Conservative Party leadership hopeful Robert Jenrick rebuked the growing call for reparations to Caribbean countries and argued that former British colonies instead owe the United Kingdom a “debt of gratitude” for the enduring institutions leftover from the Empire.

While the governing Labour Party has fallen into kowtow mode in the face of demands from anti-British leftist radicals and Caribbean politicians to hand over reparations for historical colonialism, former immigration minister Robert Jenrick has called for a rejection of the “bizarre, unpatriotic belief that we should be embarrassed about our history.”

“It has seeped into our national debate through universities overrun by Leftists peddling pseudo-Marxist gibberish to impressionable undergraduates,” the Conservative MP wrote in the Daily Mail, adding: “Our island story is remarkable in many ways. One thing we have never been, however, is uniquely bad.”

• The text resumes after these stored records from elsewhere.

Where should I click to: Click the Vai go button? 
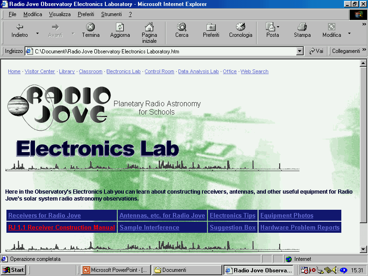pos(316,51)
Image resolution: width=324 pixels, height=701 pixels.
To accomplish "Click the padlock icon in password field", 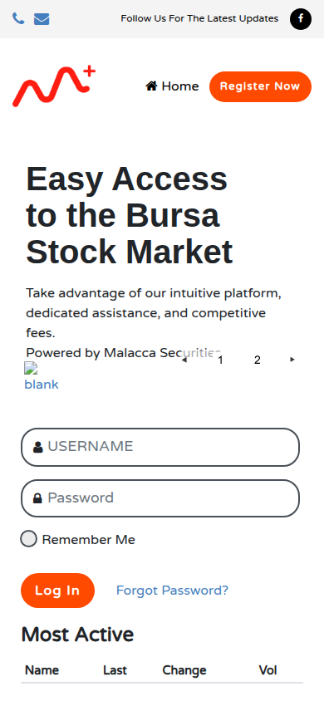I will tap(37, 498).
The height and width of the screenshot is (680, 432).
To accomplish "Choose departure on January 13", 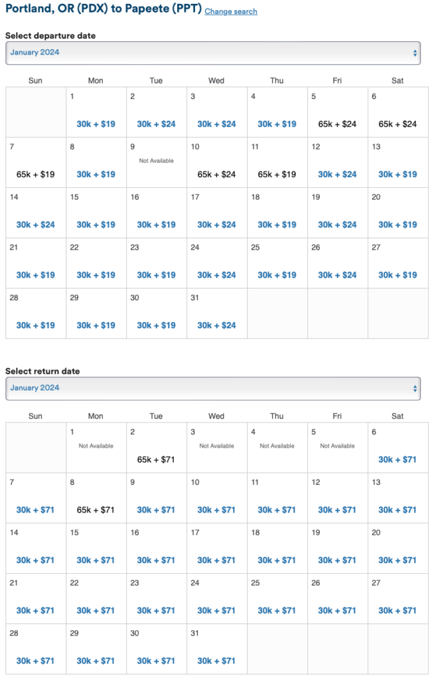I will point(397,174).
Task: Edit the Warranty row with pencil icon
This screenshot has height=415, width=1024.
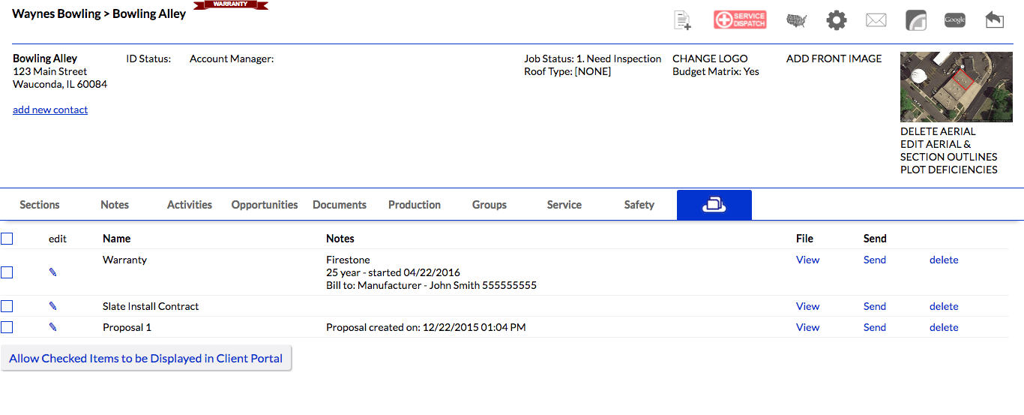Action: click(52, 272)
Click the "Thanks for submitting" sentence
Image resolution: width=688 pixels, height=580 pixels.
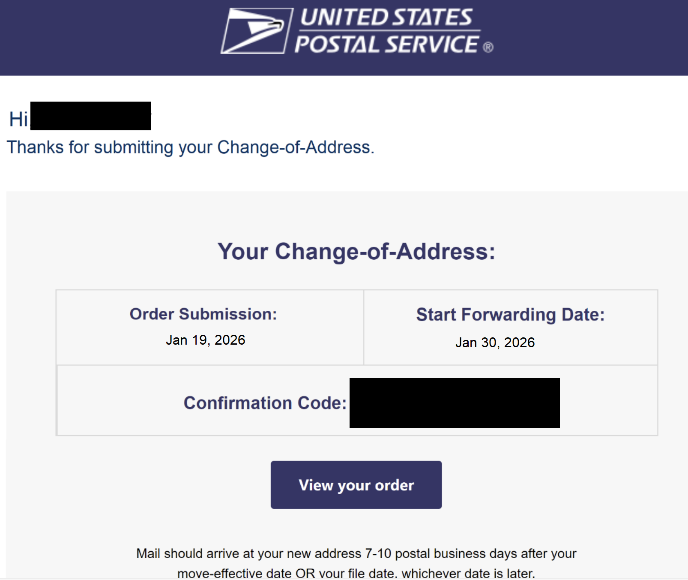[191, 147]
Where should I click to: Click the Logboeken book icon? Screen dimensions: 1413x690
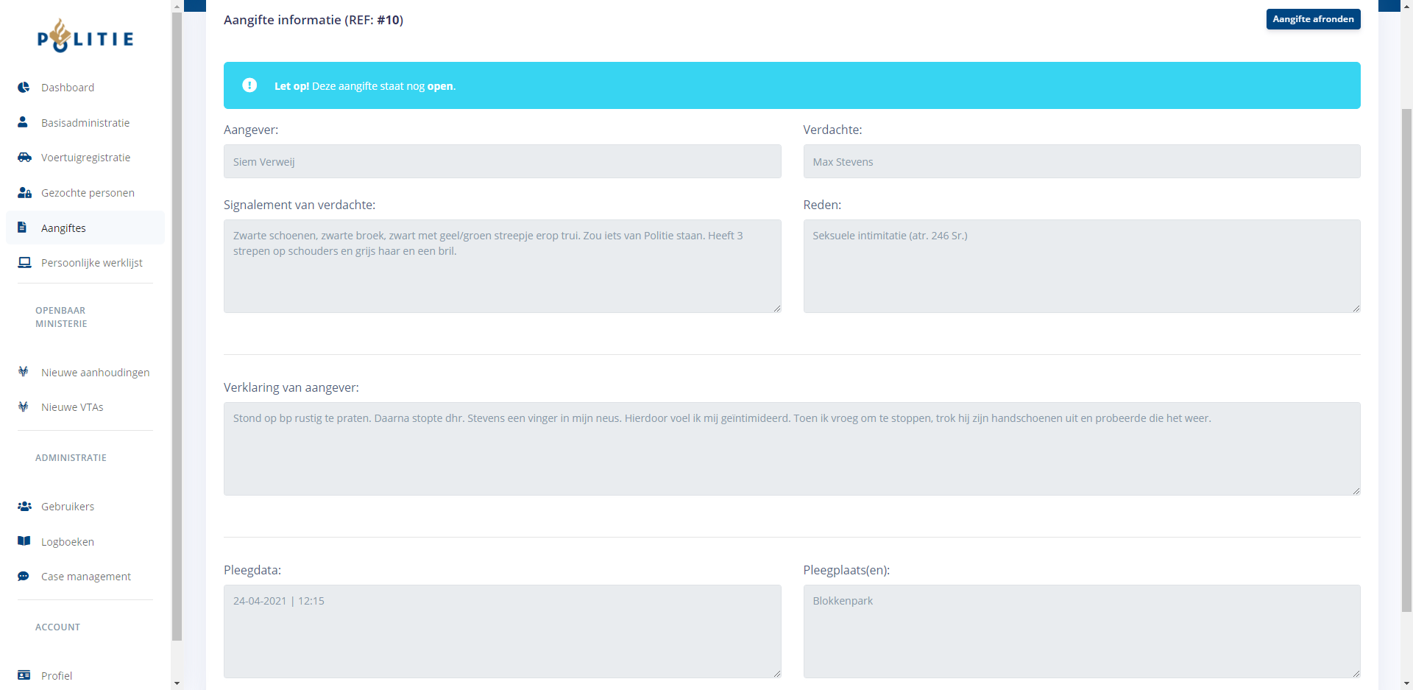point(24,541)
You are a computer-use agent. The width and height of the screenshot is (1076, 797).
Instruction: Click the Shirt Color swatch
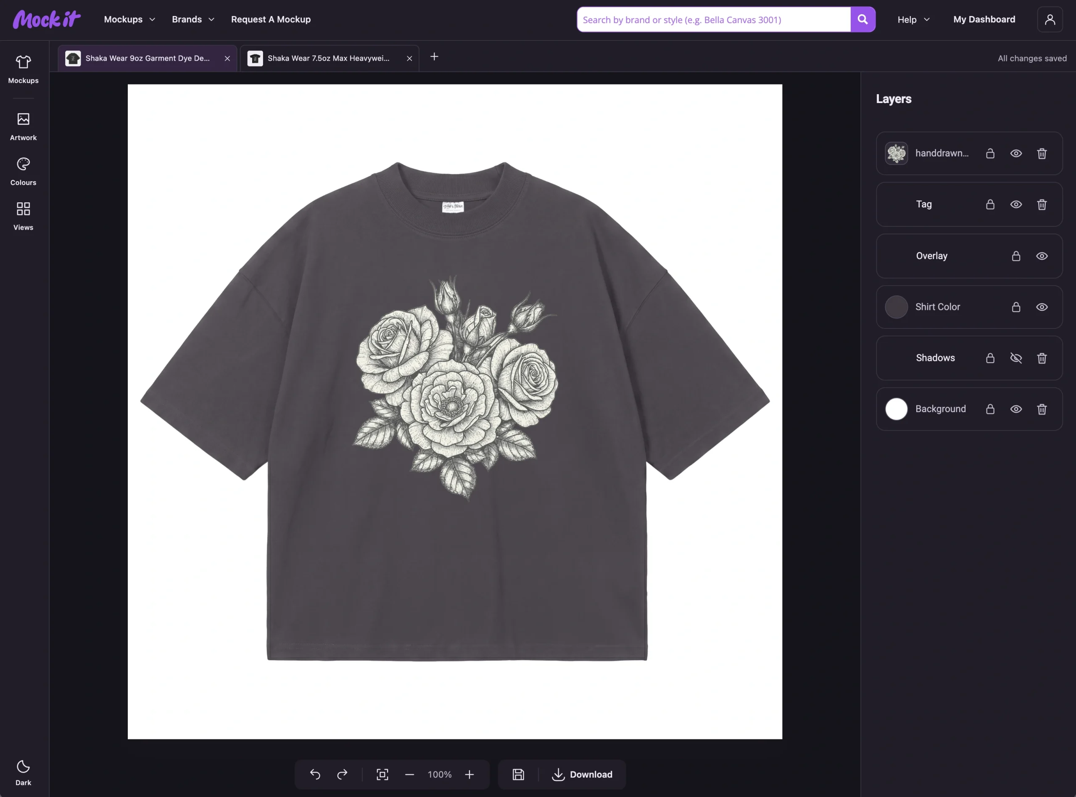coord(896,307)
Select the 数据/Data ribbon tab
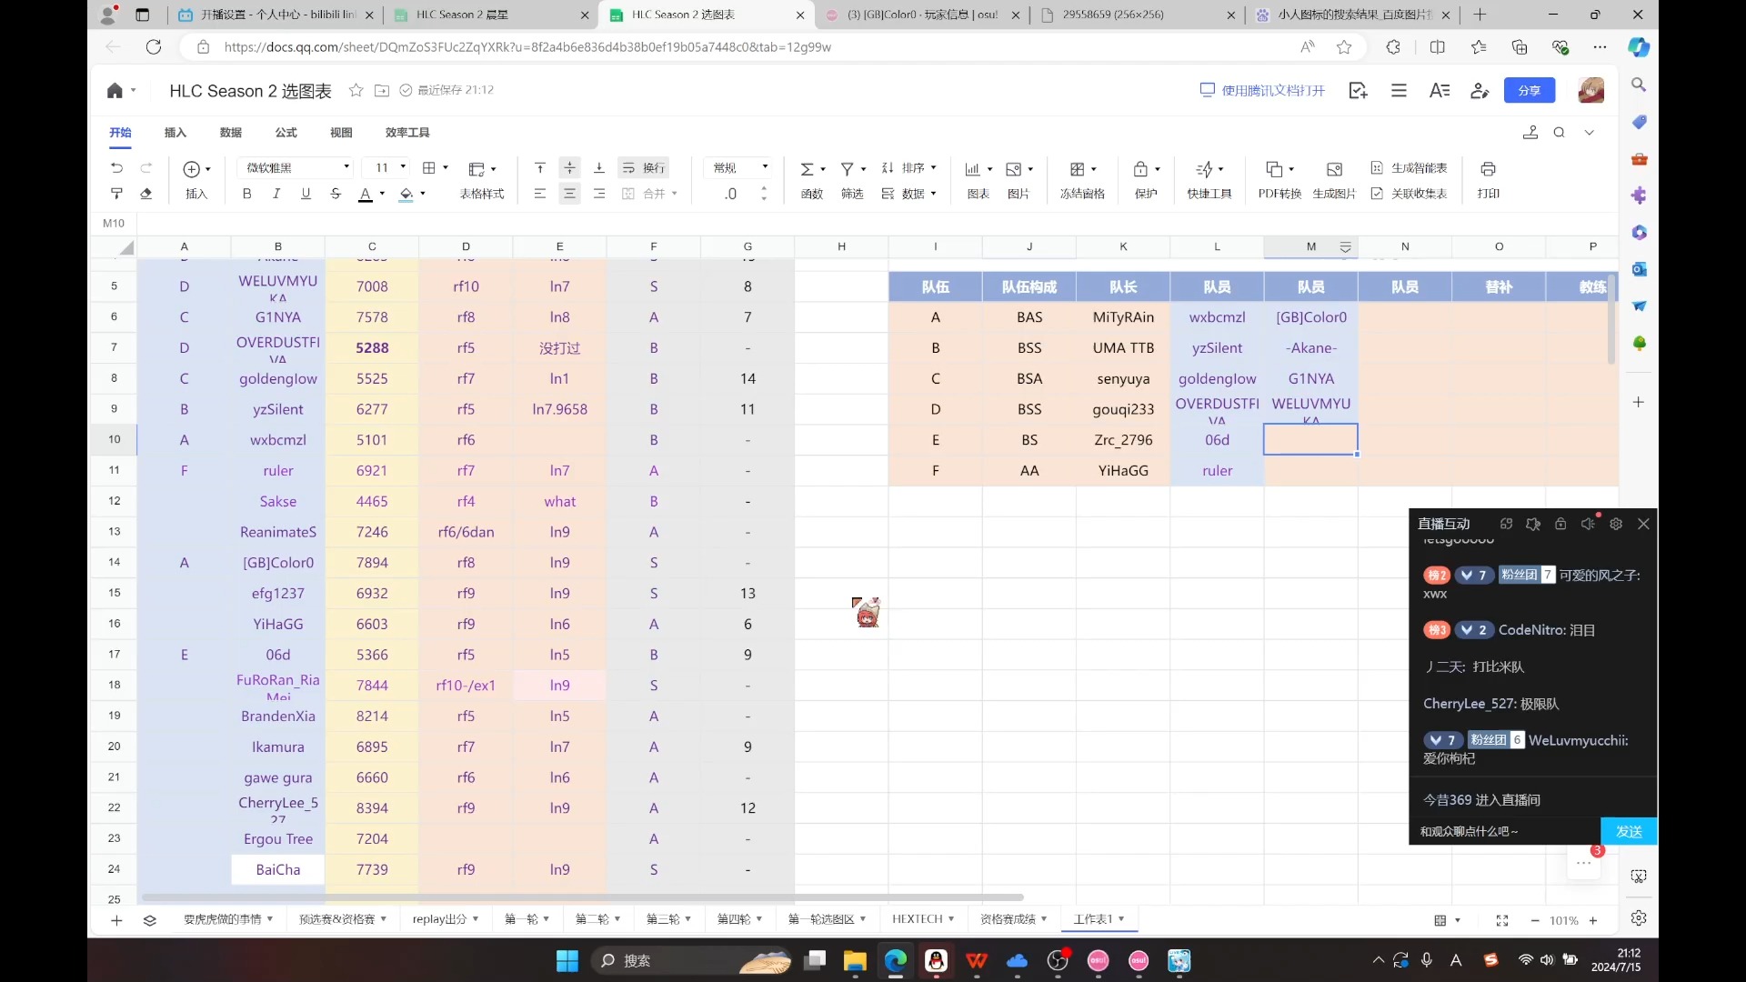This screenshot has height=982, width=1746. (230, 132)
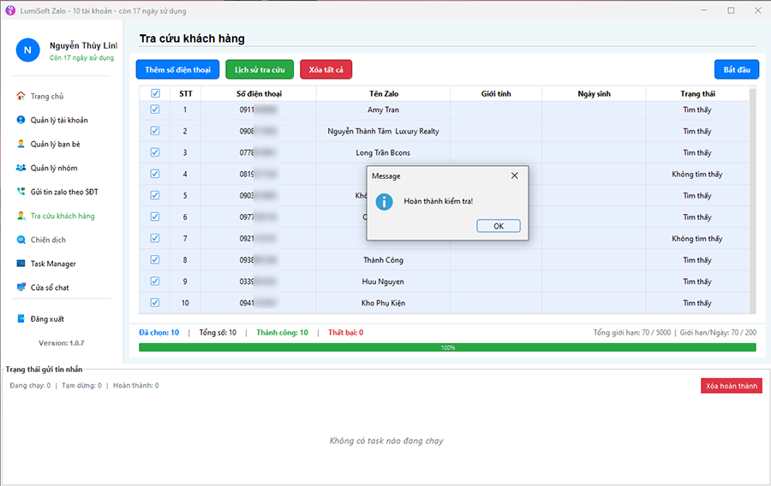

The Tory leadership contender, who has tracked to the right while facing off with former equalities minister Kemi Badenoch to replace failed PM Rishi Sunak at the helm of the Conservative party, called for a more “balanced” approach to British history, in which the ills of the past are acknowledged while at the same time being “proud” the Empire’s achievements.

“I’m not ashamed of our history. It may not feel like it, but many of our former colonies – amid the complex realities of Empire – owe us a debt of gratitude for the inheritance we left them,” he declared.

Jenrick pointed to the various British political and judicial institutions which have remained largely intact in post-colonial nations to this day and noted that countries that the Empire previously ruled are in a far better position than ex-colonies of other European powers, such as France.

The Conservative leadership candidate’s article comes as members of the Labour Party are urging Prime Minister Sir Keir Starmer to consider reparations for slavery and colonialism.

MP Bell Ribeiro-Addy, for example, argued that reparations are needed to confront “the deep-rooted inequalities that still shape our world today.”

While Starmer initially said that London would not consider financial payments to former colonies, the prime minister appeared to potentially walk this back by signing a Commonwealth communique calling for “discussions on reparatory justice with regards to the trans-Atlantic trade in enslaved Africans and chattel enslavement” to come to a “a common future based on equity”.

Conversely, Jenrick put forward that Britain has already made great sacrifices in atoning for historical wrongs, such as the great expense, in both blood and treasure, spent to eradicate the Transatlantic slave trade by the British, which the former immigration minister said “cost an estimated 1.8 per cent of our GDP between 1808 and 1867 – over twice what we spend on overseas aid today.”

“The British Empire broke the long chain of violent tyranny as we came to introduce – gradually and imperfectly – Christian values,” the MP wrote.

Jenrick also contended that Britain could have preserved much of its Empire had it chosen not to take on the scourge of Nazi Germany but, under the leadership of Sir Winston Churchill, “willingly gave up our imperial treasures” for the betterment of others.

“The result was a free Europe, and a lost Empire. Of that we can be proud,” he proclaimed.